[Pixel coordinate grounding data]
- - - - - - -

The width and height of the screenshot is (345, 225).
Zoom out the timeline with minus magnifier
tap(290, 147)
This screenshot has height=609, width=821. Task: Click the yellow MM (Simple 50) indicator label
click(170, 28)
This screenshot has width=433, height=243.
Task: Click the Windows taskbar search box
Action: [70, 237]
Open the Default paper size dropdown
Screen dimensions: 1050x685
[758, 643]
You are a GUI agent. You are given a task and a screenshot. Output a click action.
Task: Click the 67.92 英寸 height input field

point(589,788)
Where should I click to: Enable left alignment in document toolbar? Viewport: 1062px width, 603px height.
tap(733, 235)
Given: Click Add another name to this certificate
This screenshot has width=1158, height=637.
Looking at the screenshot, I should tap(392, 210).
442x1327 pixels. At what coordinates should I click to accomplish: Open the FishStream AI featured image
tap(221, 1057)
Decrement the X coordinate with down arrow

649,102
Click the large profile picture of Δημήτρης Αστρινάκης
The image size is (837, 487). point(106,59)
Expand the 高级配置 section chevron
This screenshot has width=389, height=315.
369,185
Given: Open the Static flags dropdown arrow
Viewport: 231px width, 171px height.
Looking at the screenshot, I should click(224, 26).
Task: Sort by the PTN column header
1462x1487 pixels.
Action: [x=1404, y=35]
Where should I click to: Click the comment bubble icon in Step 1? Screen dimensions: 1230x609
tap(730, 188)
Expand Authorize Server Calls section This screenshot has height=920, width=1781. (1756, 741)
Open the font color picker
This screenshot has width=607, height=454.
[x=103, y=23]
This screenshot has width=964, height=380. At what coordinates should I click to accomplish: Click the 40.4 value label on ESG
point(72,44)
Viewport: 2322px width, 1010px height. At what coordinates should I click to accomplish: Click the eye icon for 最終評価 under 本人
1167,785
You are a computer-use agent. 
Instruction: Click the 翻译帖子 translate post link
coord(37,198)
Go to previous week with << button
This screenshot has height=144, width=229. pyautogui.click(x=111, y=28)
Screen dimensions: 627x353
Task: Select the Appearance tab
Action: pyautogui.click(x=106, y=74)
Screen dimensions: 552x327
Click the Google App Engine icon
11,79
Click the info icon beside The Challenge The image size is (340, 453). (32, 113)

- - - - - - -

## [What you will do]
Whatever appears in the lines above should be copied exactly.

## [Task answer]
The width and height of the screenshot is (345, 225).
Zoom out the timeline with minus magnifier
tap(290, 147)
This screenshot has height=609, width=821. Task: Click the yellow MM (Simple 50) indicator label
click(170, 28)
This screenshot has width=433, height=243.
Task: Click the Windows taskbar search box
Action: [70, 237]
Open the Default paper size dropdown
Screen dimensions: 1050x685
[758, 643]
You are a GUI agent. You are given a task and a screenshot. Output a click action.
Task: Click the 67.92 英寸 height input field

point(589,788)
Where should I click to: Enable left alignment in document toolbar? Viewport: 1062px width, 603px height.
tap(733, 235)
Given: Click Add another name to this certificate
This screenshot has width=1158, height=637.
Looking at the screenshot, I should tap(392, 210).
442x1327 pixels. At what coordinates should I click to accomplish: Open the FishStream AI featured image
tap(221, 1057)
Decrement the X coordinate with down arrow

649,102
Click the large profile picture of Δημήτρης Αστρινάκης
The image size is (837, 487). point(106,59)
Expand the 高级配置 section chevron
This screenshot has width=389, height=315.
369,185
Given: Open the Static flags dropdown arrow
Viewport: 231px width, 171px height.
Looking at the screenshot, I should click(224, 26).
Task: Sort by the PTN column header
1462x1487 pixels.
Action: [x=1404, y=35]
Where should I click to: Click the comment bubble icon in Step 1? Screen dimensions: 1230x609
tap(730, 188)
Expand Authorize Server Calls section This screenshot has height=920, width=1781. (1756, 741)
Open the font color picker
This screenshot has width=607, height=454.
[x=103, y=23]
This screenshot has width=964, height=380. At what coordinates should I click to accomplish: Click the 40.4 value label on ESG
point(72,44)
Viewport: 2322px width, 1010px height. At what coordinates should I click to accomplish: Click the eye icon for 最終評価 under 本人
1167,785
You are a computer-use agent. 
Instruction: Click the 翻译帖子 translate post link
coord(37,198)
Go to previous week with << button
This screenshot has height=144, width=229. pyautogui.click(x=111, y=28)
Screen dimensions: 627x353
Task: Select the Appearance tab
Action: pyautogui.click(x=106, y=74)
Screen dimensions: 552x327
Click the Google App Engine icon
11,79
Click the info icon beside The Challenge The image size is (340, 453). (32, 113)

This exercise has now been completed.